# Task statement:
Once the line with "Given: Click the" is found in the data, output it and each following line exactly, up to and including the line with "This screenshot has width=649, height=1009.", and nothing before or after.

# Provided data:
▽
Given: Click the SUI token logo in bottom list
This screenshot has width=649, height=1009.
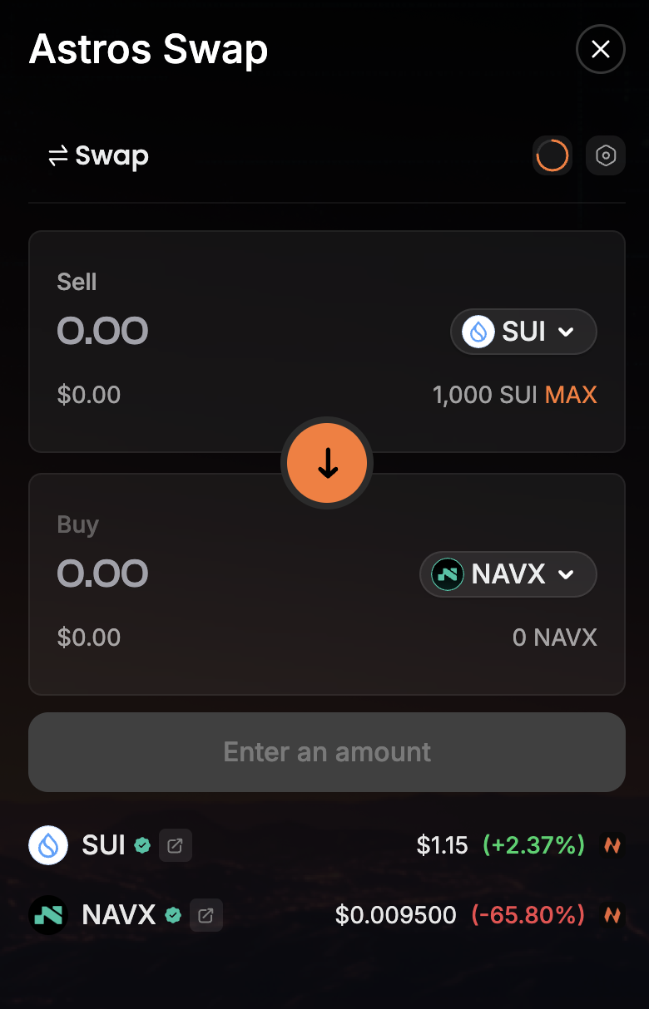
△
▽
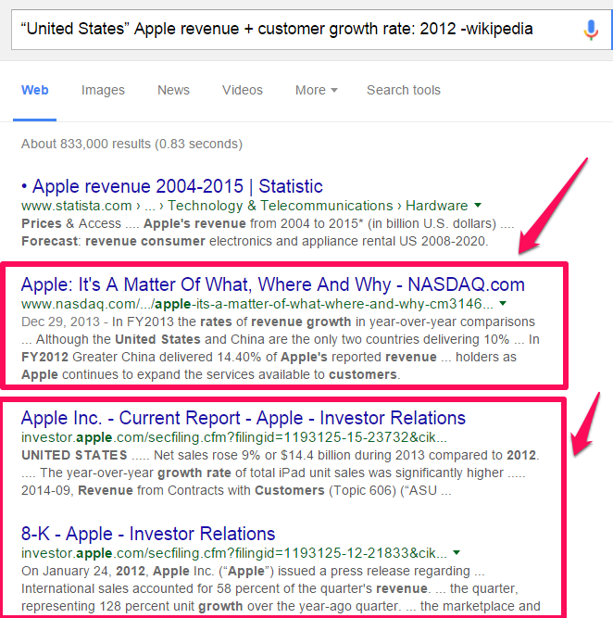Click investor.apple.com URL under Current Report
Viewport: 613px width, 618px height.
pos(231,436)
△
▽
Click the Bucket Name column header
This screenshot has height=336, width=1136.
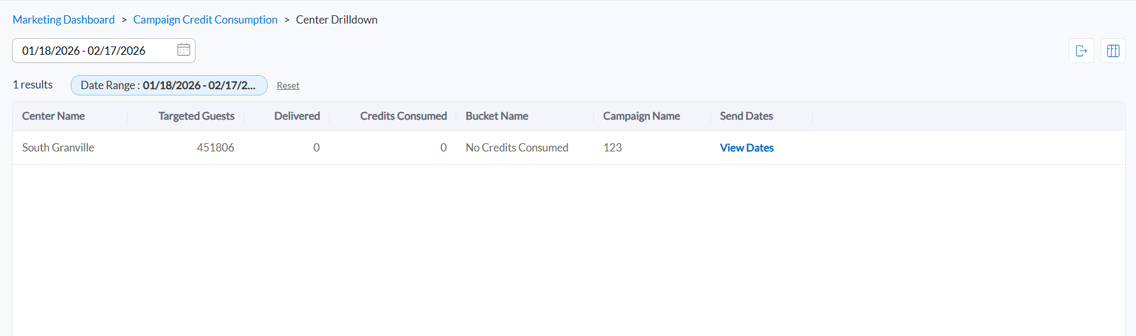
△
# Reply to the task:
Given: Click the SUI token logo in bottom list
This screenshot has width=649, height=1009.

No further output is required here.